SurroundSense uses your phone's sensors to figure out where you are
September 30, 2009
Smartphones use GPS locating for a variety of functions but mainly they're used on the road where their accuracy - only within 10m - is basically a case of 'near enough is good enough'. But try using one indoors. They don't work! Nor can they distinguish between two adjacent environments, however different. And 10m can make a big difference inside a shopping complex or multi-roomed office block. In a research jointly sponsored by Microsoft, Nokia, Verizon and the National Science Foundation, a group of computer engineers from Duke University is working on achieving better indoor localization using a combination of sounds, lighting and accelerometer data picked up by a mobile phone. They hope it will supplement the use of GPS systems, which most users know, have their limitations.

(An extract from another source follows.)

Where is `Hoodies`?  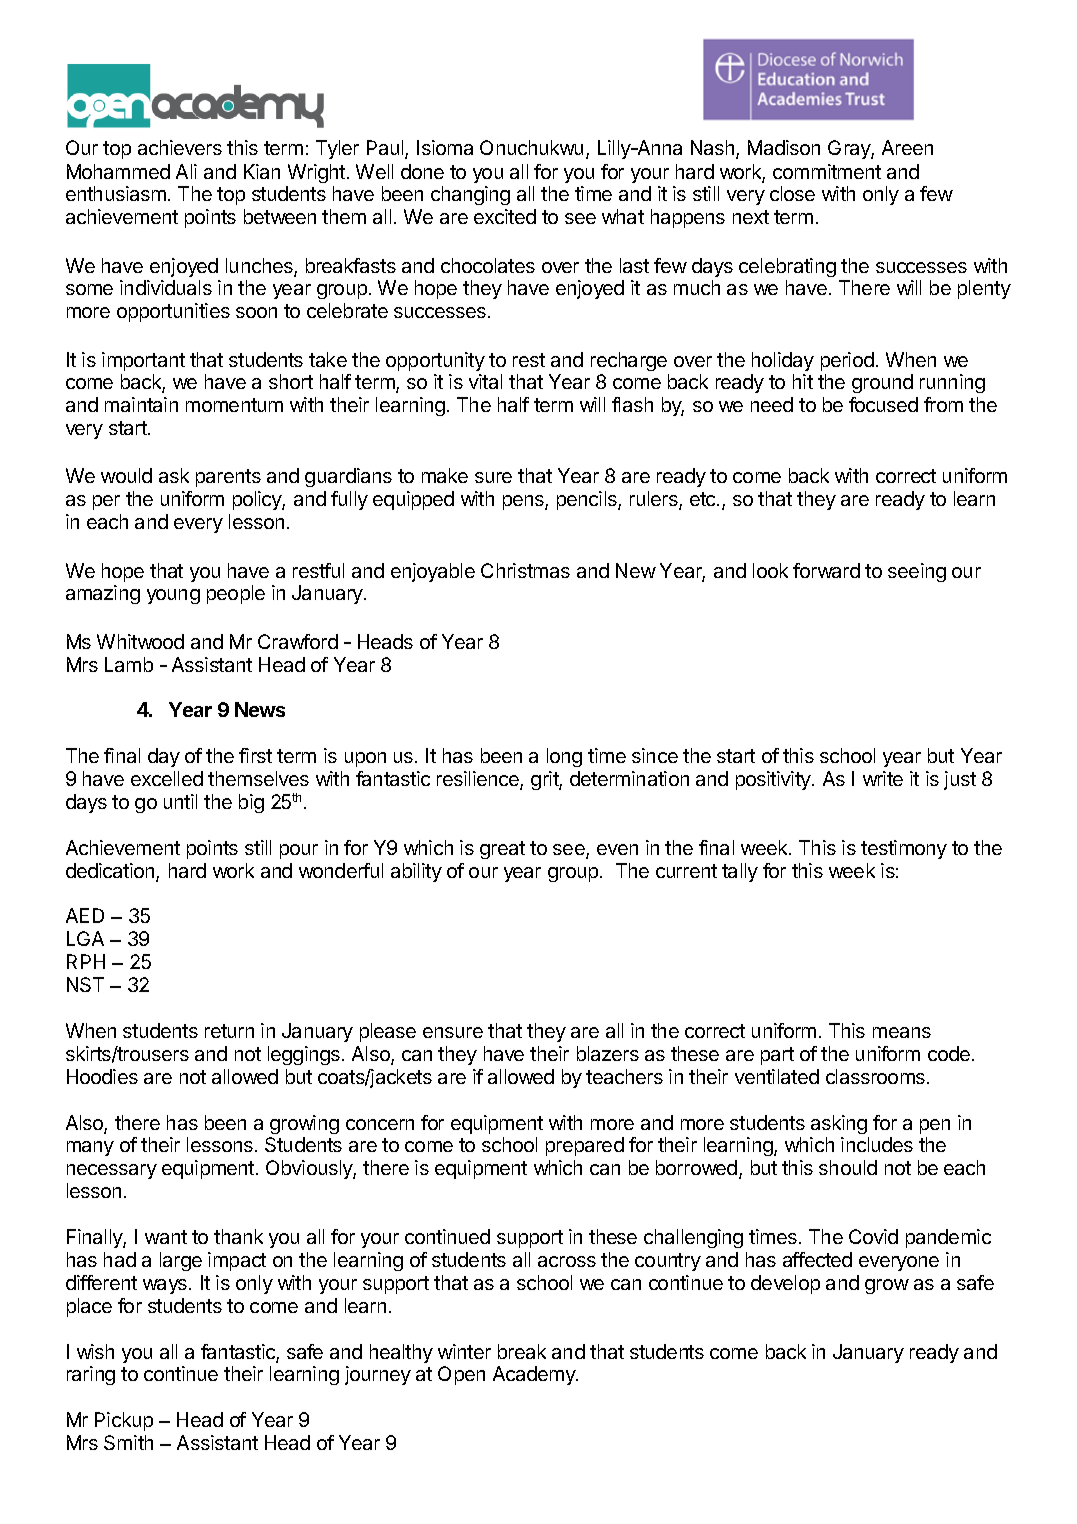
Hoodies is located at coordinates (102, 1076).
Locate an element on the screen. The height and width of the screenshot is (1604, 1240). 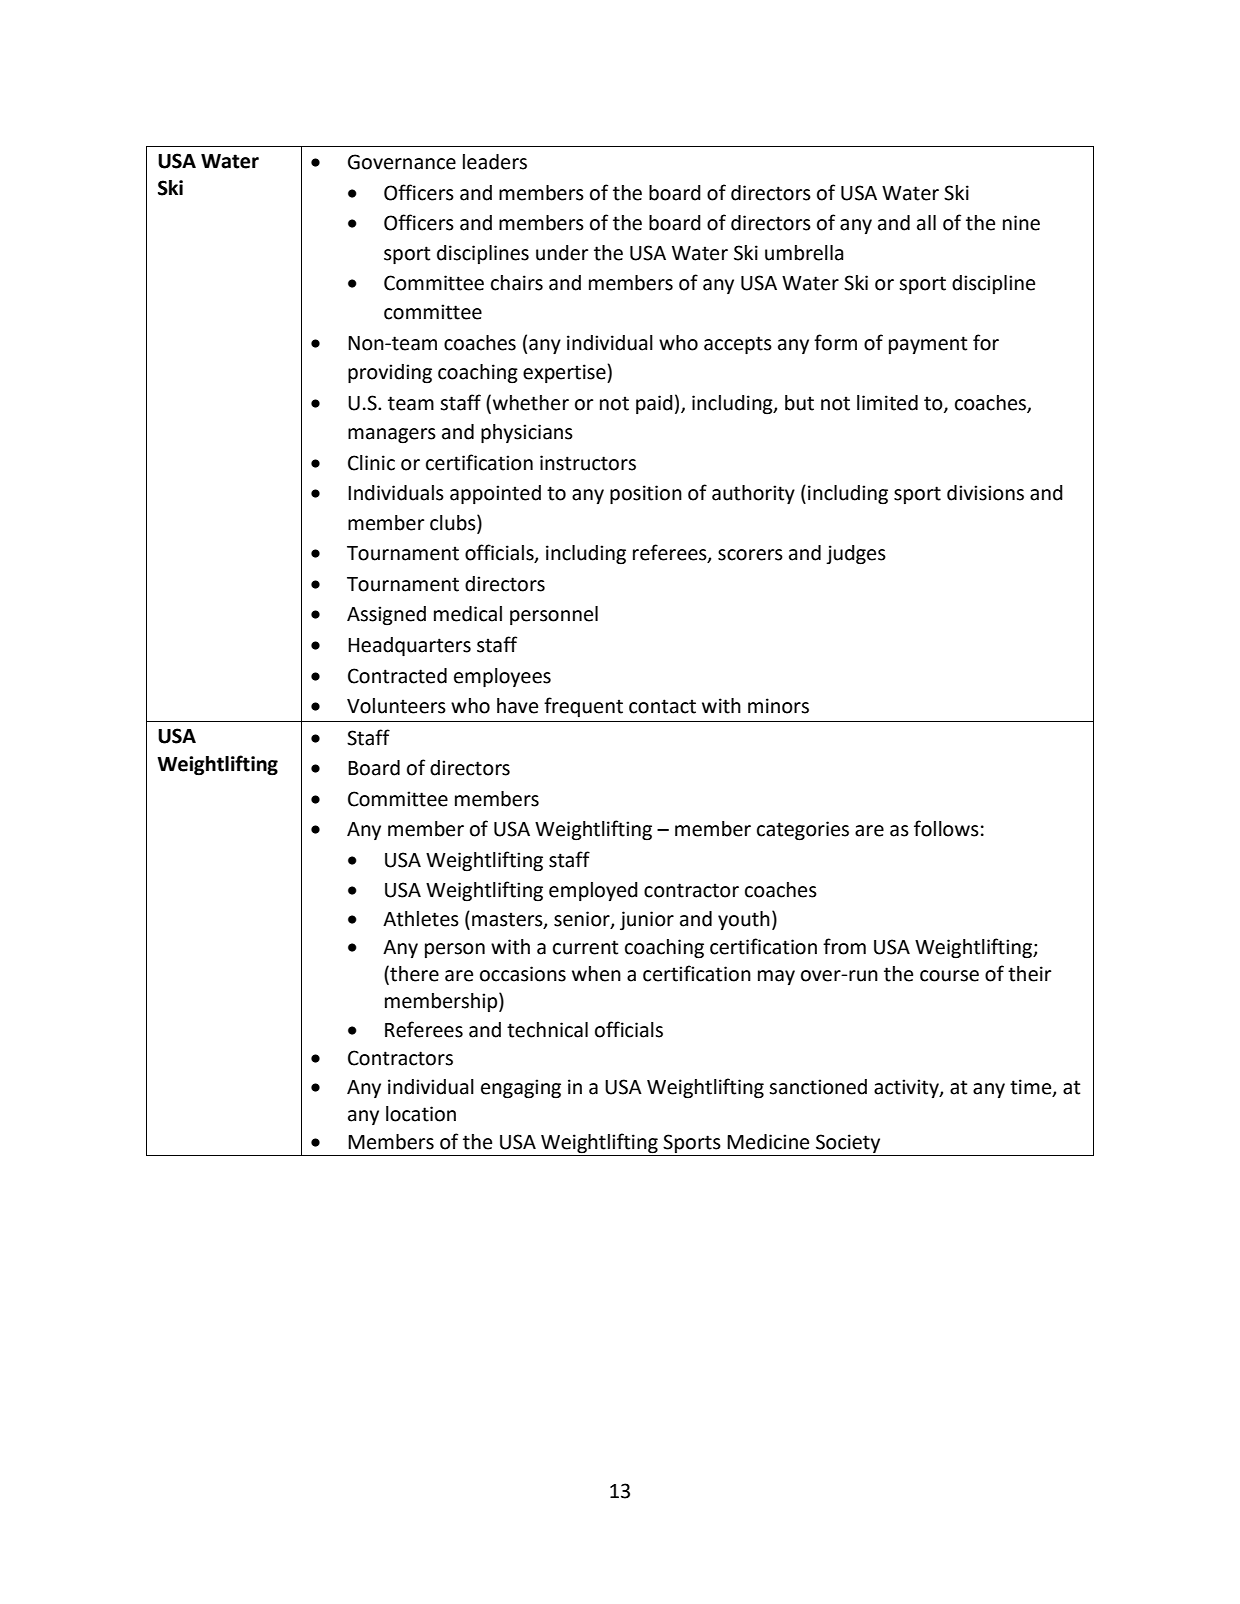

The project is challenging to say the least, even though the idea behind it is quite simple: when taken together, sound, light and accelerometer information (used to register the user's moving patterns) combined with WiFi and GSM location create a unique 'digital fingerprint' of the surrounding environment that is often enough information to identify your location.
For instance, in a bar, people spend little time moving around in a room that is typically dark and noisy; a retail store will be brightly lit, with different stores showing different audio patterns; and so on. The raw information is sent to a server which processes the data and, with the aid of machine learning classification algorithms, tries to figure out the user's current location.
One question immediately comes to mind: how can a mobile phone pick up light when it's in your pocket? Currently, the phone must be held with the camera facing down so that the system can use floor tile patterns to help identify the location, but the researchers at Duke University are working on strategies to make the system work even with the phone in your pocket or handbag.
To achieve this they are also relying on the fact that, as more and more people start using the system, the additional data collected will improve its accuracy which, in the long run, could be enough to figure out your location even without a visual input.
Large quantities of data are indeed vital for the success of the project, because not only is the ambiance different at different locations, but it can also change depending on the current time — take, for instance, a Starbucks during the morning rush when there are many customers and therefore noise, compared to the slower period in the mid-afternoon.
The group tested the system on 51 different stores and obtained an accuracy of around 87 percent when all three sensing capabilities were used, which is already quite an impressive result.
The continuous use of resources required by the system is, however, one of the biggest concerns for the team, which is now considering trade-offs to preserve more battery life, such as having the application take measurements only at regular intervals or to delegate even more data processing to the servers.